Before we can discuss why players might be allowed to stay on the field of play with concussion we must discuss why they are taken off. A concussion is a mild traumatic brain injury which consists of either bruising of the brain or straining of nerve cells or both, this can lead to some nerve cells being unable to communicate with the rest of the body. Recovery times for concussion vary from days to weeks depending on the severity of the injury. If another concussion occurs before the brain has time to recover then the damage will be worsened. A second concussion can even be fatal. When someone suffers a concussion they become confused and unable to think clearly. In a contact sports situation this leaves them more likely to receive a second concussion as they may make wrong decisions leading to dangerous scenarios. These scenarios are not only dangerous for the player who has suffered from the concussion but also the players around them, so the player is taken off in the interest of their own health and the health of the players they are playing against.
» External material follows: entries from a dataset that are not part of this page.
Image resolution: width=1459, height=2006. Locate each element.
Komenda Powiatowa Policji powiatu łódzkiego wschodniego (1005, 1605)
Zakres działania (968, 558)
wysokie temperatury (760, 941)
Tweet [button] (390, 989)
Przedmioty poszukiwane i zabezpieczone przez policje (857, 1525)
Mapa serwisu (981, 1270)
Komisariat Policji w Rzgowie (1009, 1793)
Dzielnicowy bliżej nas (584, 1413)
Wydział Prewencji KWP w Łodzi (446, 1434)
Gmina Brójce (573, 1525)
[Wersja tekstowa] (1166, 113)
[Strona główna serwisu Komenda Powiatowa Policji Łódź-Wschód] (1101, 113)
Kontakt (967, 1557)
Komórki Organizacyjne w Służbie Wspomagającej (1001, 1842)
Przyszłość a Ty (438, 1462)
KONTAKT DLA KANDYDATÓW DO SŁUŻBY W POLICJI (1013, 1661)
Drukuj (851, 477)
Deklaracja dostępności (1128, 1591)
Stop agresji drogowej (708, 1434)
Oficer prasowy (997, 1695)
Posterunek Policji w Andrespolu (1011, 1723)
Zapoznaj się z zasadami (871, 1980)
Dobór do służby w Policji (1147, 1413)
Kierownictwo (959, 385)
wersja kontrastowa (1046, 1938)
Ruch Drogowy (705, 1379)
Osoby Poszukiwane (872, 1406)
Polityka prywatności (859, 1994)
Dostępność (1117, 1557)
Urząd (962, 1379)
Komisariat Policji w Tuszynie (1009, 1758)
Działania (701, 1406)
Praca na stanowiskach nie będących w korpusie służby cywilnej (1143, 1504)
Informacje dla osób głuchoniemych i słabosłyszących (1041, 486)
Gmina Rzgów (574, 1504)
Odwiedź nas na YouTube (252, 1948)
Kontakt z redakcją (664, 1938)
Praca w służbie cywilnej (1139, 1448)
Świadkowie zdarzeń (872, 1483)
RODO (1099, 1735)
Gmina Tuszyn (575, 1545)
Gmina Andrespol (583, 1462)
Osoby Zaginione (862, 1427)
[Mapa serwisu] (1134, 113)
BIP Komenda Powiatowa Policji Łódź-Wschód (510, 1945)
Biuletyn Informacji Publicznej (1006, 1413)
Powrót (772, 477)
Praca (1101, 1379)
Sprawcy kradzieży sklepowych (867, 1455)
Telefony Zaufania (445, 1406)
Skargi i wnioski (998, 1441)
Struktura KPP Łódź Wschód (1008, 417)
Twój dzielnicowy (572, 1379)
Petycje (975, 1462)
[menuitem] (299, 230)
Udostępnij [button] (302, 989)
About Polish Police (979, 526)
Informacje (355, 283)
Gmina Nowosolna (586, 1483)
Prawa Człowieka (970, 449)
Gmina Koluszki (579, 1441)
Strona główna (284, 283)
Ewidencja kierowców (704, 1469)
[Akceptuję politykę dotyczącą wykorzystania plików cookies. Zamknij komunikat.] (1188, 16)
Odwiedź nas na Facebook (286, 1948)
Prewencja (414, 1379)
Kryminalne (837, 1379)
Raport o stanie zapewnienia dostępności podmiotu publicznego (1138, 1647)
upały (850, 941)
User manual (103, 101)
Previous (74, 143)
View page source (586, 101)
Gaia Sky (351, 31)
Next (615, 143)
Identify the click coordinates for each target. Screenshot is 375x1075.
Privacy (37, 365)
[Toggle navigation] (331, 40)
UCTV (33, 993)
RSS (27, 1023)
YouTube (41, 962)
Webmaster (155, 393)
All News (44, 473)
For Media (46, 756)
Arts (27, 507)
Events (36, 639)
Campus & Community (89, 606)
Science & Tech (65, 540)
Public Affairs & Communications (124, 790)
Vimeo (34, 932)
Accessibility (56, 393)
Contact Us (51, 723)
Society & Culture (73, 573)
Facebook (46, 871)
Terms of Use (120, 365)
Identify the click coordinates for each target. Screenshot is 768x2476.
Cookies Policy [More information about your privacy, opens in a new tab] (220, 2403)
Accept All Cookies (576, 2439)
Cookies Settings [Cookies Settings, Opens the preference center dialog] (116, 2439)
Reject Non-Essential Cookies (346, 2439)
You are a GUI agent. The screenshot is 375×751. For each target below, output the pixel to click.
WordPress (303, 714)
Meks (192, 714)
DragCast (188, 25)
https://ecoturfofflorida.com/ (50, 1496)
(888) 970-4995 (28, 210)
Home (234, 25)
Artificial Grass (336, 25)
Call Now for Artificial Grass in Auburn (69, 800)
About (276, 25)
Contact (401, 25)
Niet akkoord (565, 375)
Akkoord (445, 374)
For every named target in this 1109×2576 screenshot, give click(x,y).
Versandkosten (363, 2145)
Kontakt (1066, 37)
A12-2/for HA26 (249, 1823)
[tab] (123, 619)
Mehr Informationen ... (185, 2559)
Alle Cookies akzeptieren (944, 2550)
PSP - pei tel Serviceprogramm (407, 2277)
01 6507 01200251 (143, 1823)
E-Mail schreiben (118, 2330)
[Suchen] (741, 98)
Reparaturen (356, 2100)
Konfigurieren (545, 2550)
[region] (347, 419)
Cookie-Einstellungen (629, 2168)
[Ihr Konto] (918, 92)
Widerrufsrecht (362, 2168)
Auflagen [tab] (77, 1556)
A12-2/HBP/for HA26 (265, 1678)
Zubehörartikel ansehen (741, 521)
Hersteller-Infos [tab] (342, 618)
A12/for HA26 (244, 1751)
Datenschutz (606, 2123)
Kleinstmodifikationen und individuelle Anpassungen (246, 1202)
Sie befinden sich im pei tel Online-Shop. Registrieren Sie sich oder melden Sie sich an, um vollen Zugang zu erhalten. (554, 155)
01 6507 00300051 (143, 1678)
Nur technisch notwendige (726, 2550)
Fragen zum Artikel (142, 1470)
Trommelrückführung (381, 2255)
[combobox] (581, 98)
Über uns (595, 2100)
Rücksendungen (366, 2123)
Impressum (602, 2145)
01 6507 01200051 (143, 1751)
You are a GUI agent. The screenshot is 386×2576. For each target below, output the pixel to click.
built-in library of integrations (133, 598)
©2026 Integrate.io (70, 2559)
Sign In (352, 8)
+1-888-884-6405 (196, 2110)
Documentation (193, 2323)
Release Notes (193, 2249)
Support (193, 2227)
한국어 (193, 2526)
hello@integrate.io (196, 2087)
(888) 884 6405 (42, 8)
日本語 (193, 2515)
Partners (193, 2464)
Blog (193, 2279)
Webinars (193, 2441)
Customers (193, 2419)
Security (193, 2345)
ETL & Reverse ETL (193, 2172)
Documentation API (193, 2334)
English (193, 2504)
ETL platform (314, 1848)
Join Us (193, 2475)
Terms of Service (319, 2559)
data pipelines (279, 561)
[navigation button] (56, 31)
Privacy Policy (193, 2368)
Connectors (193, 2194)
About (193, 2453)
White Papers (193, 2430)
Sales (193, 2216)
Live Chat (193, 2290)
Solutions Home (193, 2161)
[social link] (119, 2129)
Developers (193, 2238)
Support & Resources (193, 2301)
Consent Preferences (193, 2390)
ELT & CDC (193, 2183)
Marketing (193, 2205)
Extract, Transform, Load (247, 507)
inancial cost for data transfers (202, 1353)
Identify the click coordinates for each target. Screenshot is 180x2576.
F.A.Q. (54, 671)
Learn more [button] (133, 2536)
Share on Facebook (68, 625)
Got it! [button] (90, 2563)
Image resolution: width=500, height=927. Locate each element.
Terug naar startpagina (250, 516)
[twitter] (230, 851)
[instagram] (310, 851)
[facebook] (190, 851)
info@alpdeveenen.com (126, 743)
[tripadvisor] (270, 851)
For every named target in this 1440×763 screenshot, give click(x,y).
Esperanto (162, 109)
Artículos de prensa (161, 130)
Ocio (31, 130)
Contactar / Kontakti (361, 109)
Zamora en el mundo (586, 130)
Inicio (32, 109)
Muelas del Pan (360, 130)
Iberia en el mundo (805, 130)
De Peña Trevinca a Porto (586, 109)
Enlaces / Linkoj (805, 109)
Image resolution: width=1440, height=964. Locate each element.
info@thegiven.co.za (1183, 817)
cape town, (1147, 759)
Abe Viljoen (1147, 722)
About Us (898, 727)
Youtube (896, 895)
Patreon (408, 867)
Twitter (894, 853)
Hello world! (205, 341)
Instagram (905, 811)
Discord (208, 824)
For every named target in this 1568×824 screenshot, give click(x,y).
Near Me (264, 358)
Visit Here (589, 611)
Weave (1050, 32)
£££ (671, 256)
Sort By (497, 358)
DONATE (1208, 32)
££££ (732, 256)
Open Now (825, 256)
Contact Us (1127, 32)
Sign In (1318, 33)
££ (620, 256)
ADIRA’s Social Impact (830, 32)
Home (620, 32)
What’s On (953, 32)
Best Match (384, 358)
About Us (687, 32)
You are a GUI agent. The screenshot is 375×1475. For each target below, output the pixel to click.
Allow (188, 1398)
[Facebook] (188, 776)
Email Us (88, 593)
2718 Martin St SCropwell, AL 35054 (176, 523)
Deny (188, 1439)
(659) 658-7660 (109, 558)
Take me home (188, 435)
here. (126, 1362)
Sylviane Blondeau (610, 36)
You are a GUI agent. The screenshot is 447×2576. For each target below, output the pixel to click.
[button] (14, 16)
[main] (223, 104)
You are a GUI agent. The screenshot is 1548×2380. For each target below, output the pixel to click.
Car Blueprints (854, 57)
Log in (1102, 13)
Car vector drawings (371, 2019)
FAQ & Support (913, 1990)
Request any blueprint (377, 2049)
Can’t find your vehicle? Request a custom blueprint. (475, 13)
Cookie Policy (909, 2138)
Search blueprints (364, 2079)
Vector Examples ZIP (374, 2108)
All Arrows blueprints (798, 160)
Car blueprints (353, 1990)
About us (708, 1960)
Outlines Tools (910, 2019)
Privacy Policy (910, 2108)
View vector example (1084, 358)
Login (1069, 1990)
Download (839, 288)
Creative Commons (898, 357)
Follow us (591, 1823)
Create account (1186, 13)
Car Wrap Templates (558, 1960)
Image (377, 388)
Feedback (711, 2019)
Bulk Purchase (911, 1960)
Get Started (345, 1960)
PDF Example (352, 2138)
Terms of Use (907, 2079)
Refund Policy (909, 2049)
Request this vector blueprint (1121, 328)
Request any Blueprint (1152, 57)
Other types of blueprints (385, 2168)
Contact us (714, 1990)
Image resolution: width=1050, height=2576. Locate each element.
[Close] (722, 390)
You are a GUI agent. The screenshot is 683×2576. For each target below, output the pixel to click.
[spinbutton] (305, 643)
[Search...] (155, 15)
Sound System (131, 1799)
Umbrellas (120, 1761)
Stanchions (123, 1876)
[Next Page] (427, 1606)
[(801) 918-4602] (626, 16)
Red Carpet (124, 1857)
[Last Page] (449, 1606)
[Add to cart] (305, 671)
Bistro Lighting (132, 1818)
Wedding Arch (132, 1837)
Along with these short term consequences of concussion there are also long term consequences; players who suffer multiple concussions can go on to suffer from many mental disorders such as depression, Alzheimer’s disease and chronic traumatic encephalopathy to name a few. With regards to the player’s own health, should a player be allowed to damage his own brain if they want to? It is completely logical that players who have just suffered a concussion cannot make the decision to stay on the field as they cannot think clearly due to the nature of the injury, but what about a player who has been wholly educated on the risks and results of staying on the field with a concussion? Should that player be allowed to declare that he wants to stay on the field if hypothetically he does become concussed? The player might have to waive his medical insurance but many teams seem to want to keep their players on the field even if they have suffered concussion so maybe not. Players often play on with injuries without waiving their rights to medical insurance so why should the brain be any different as long as the player knows the consequences?
A more pertinent issue is the health of the players that the concussed player is playing against. As previously mentioned, concussed players are more likely to get themselves into dangerous situations due to poor judgement; these situations are risky for both the player and the players around them. Proper criteria must be laid out in order to determine which players pose no threat to other players and which ones do. Players who receive multiple red cards for badly timed tackles are allowed to play again once they’ve fulfilled the ban even if some of those tackles are career ending. Perfectly healthy players may show the same lack of balance or inability to think clearly as a player who has just suffered from concussion and they are allowed to play. So the fact that a player who has suffered concussion is more likely to injure the players around them should be of no more relevance than the fact that a player who has received multiple red cards is more likely to injure the players around them.
At the moment and with the current guidelines, governing bodies are not even entertaining the idea of allowing a concussed player to play on. The fairer option would be to allow a player who is educated on the subject, in the right frame of mind and aware of the possible consequences of playing with such a condition to make their own decision.